I think about the babe’s potential skin color.

My mother is Norwegian and Swedish and looks it–as I said, tall and blonde and green eyed. My father, well, we don’t know exactly. He was born to Spanish parents exiled to Mexico, but his mother was adopted, and the circumstances of this were hazy and secretive. In the photos I study, she sometimes looks Palestinian to me; Arab. He doesn’t look Mexican and he doesn’t look Spanish. His skin is a rich brown, his eyes opaque and dark; his dark hair curly. Some North African men remind me of him, and again, some Arab men too. B. is Sicilian and Polish, with none of the darkness of his Sicilian family. He is blonde, or used to be, his hair has darkened, and green eyed.

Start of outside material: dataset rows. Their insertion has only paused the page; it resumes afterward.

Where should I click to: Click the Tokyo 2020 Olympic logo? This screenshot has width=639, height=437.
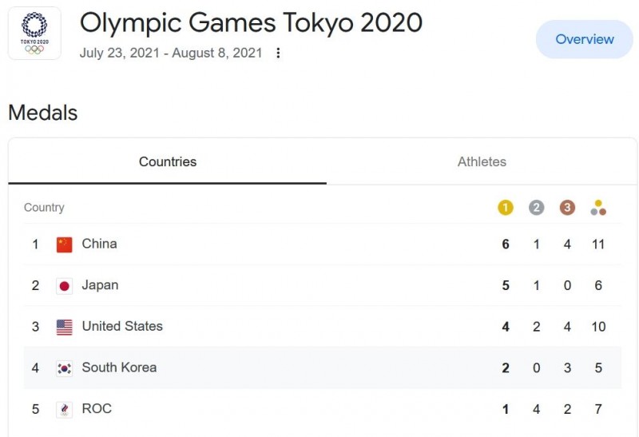(x=34, y=34)
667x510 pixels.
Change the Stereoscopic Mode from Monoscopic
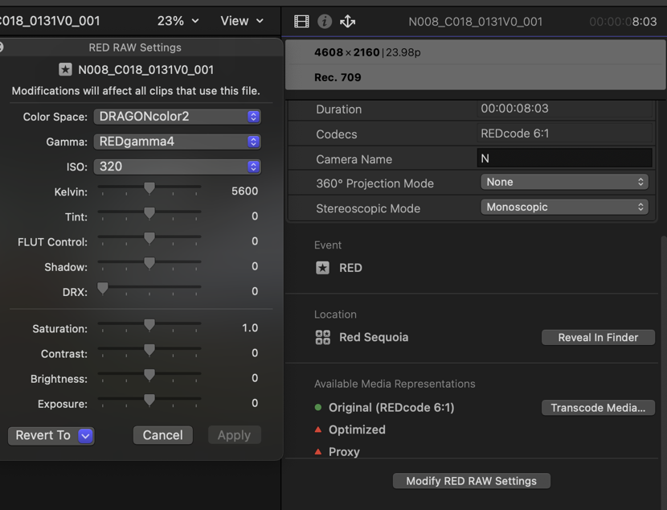click(x=565, y=208)
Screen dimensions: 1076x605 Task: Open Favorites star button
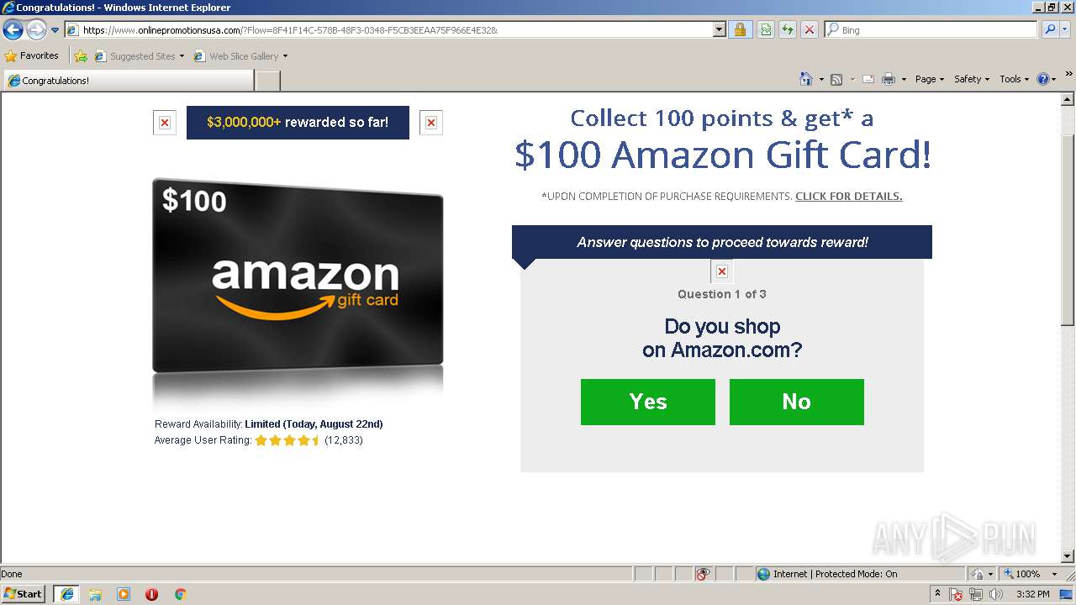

I’ve never figured out how to handle my whiteness.

Because for me my white skin is not simply that (as if skin color were ever simple)–it is instead an entire narrative, proof of things that I wish were not true. My whiteness advertises my estrangement from my family of color, tells the world that I don’t write my cousins enough, lists every word in Spanish I don’t know. Every time, my father sends an angry email,  my skin pales a shade.

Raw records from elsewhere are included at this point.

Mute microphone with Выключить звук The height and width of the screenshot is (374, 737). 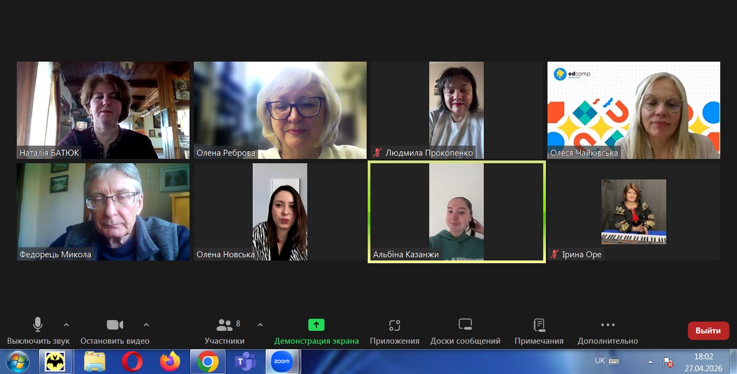pyautogui.click(x=38, y=326)
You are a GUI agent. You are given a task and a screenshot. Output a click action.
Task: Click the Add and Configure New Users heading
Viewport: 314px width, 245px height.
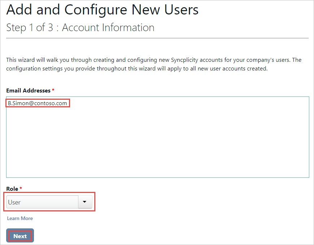coord(102,10)
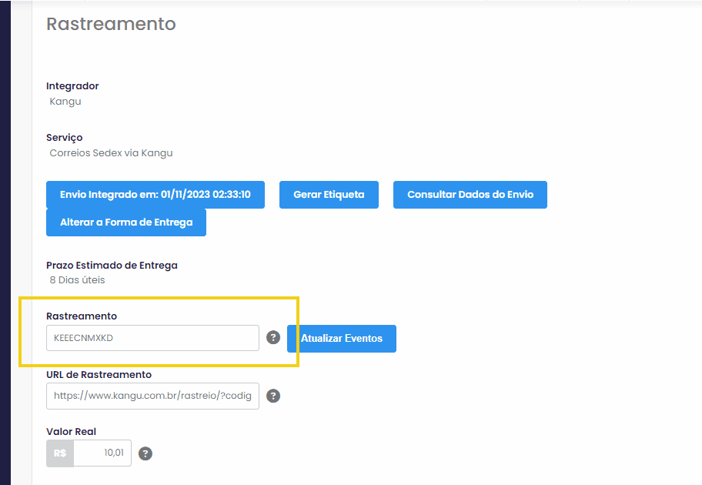This screenshot has width=702, height=485.
Task: Click Gerar Etiqueta button
Action: coord(329,195)
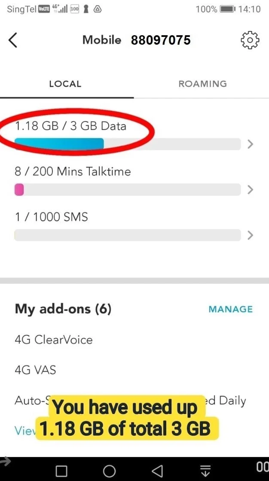The height and width of the screenshot is (481, 269).
Task: Click the blue data usage bar
Action: point(59,144)
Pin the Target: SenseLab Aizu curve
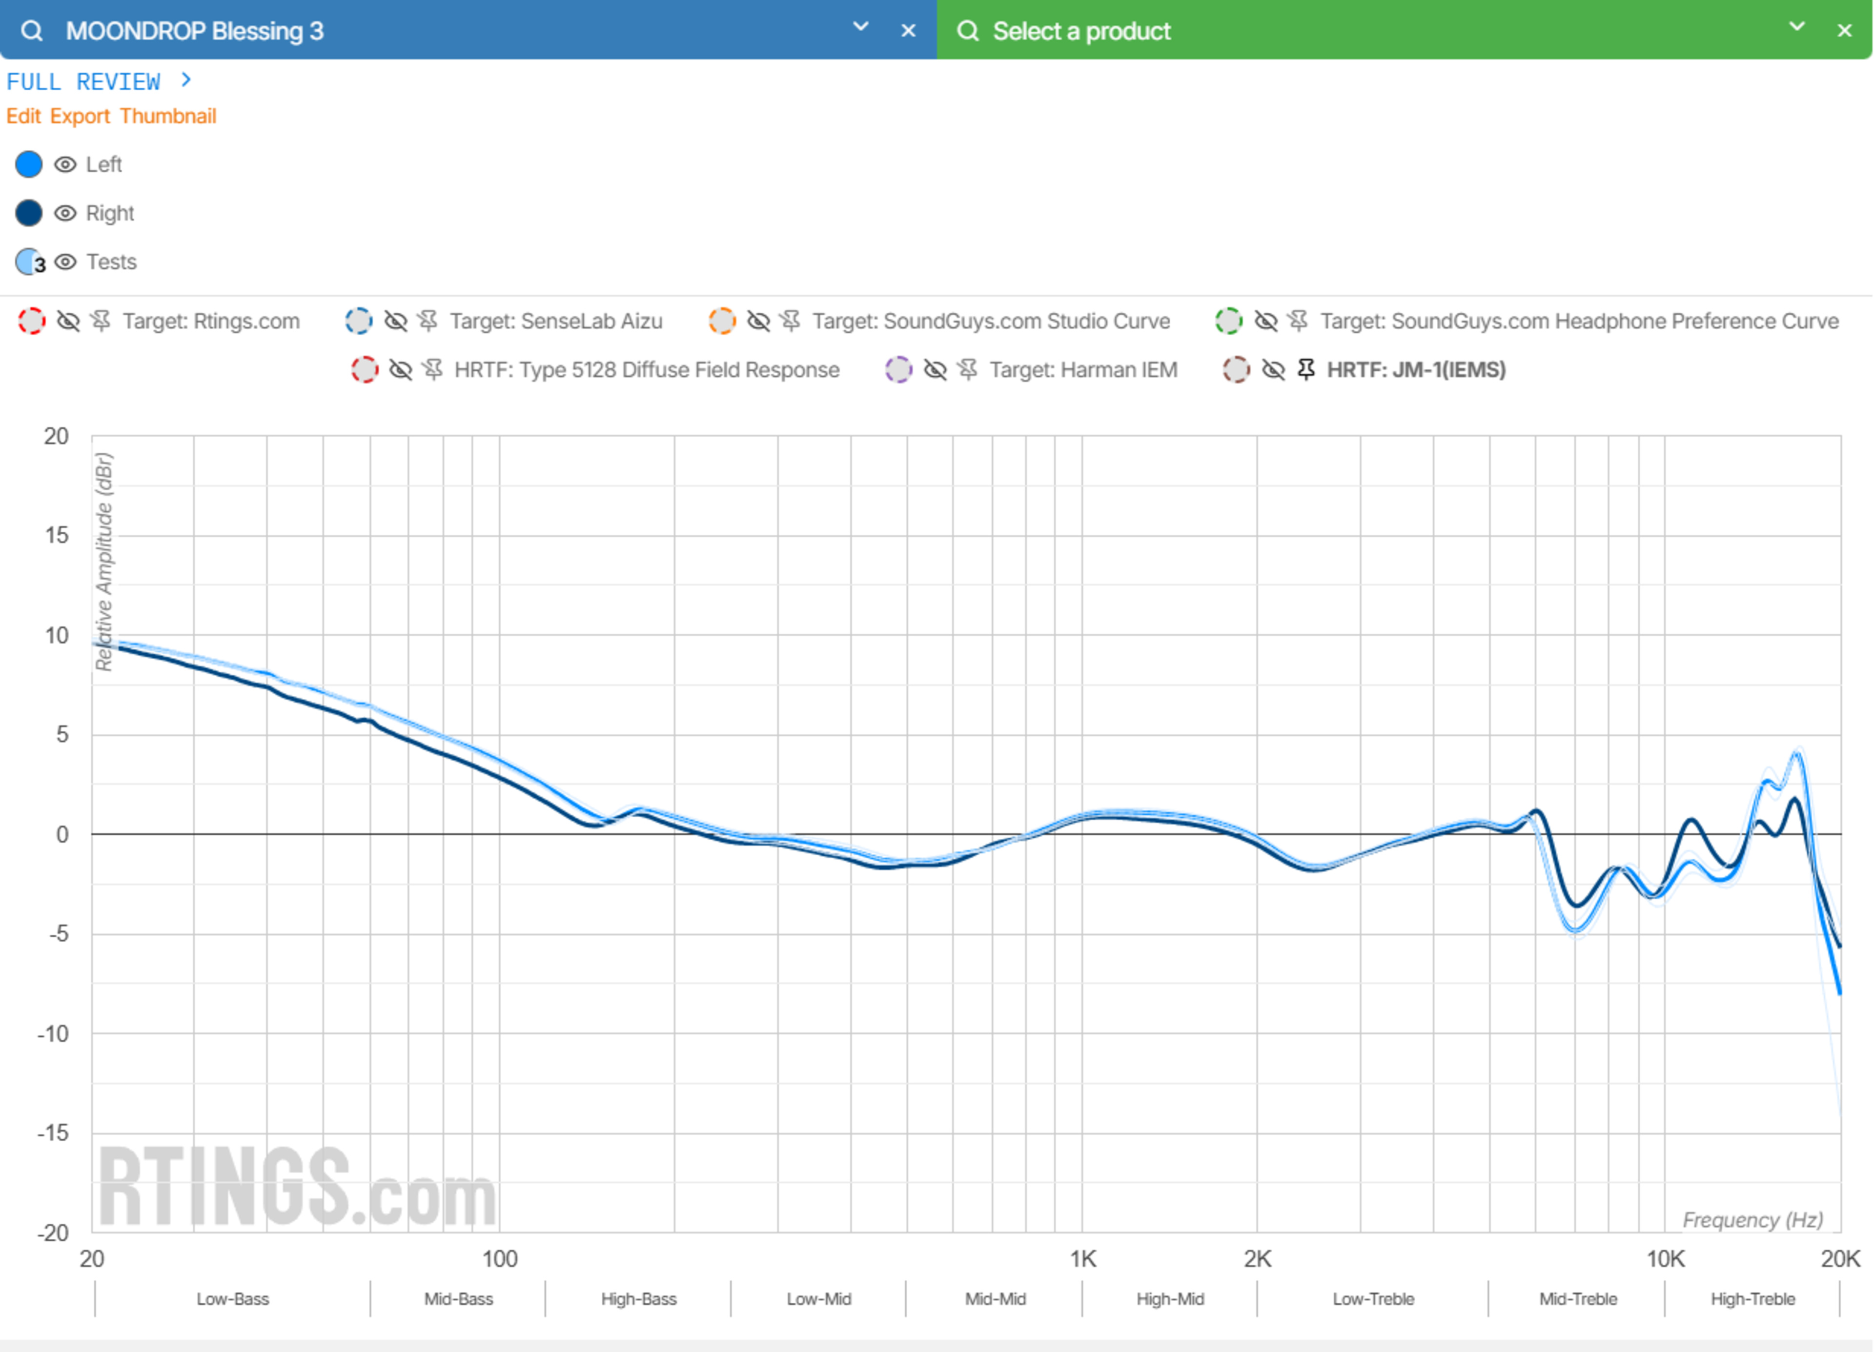 click(x=427, y=320)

And now this baby is coming, and what can I offer it of those lost countries, culture, and family? What am I going to be able to explain? My urge is to bone up on my spanish vocab and family history as if cramming for a test.

This must have been at least five or six years ago, I was in a small library when a very white father came in with his very white daughter, who was maybe 6, and he was speaking to her in a loud voice, using American accented spanish, his words slow and deliberate. He did not sound at all like someone who had grown up with the language; it didn’t seem a part of him, and I was sure that this man, this family, had simply chosen spanish as the language to teach their kid–take advantage of those early sponge like years, to help her grow up speaking a second language. And I was so pissed and so jealous. I wanted to be free to just pick up a language, scan my city for the largest immigrant group, and buy it for my kid. He didn’t care at all how he sounded, didn’t mind his gringo accent, he was so damned self-assured, while in the meantime, I sit and linger over Pablo Neruda’s poetry books, alone, whispering words to myself like incantations that will bring to me all that I don’t have.

This babe will not be race-less. No one is. It will have a color, a shade, and the world will read into it what it does, and the babe will have to learn to negotiate whatever those meanings, privileges, signifiers are. We’ll have to talk about it, and whatever I’ve lived in my body will not be what it lives.

It would be a surprise if this babe didn’t come out white; not impossible, but a surprise. And if my father’s genes assert themselves in this new being? Well, as B. pointed out, the world will probably just assume we adopted.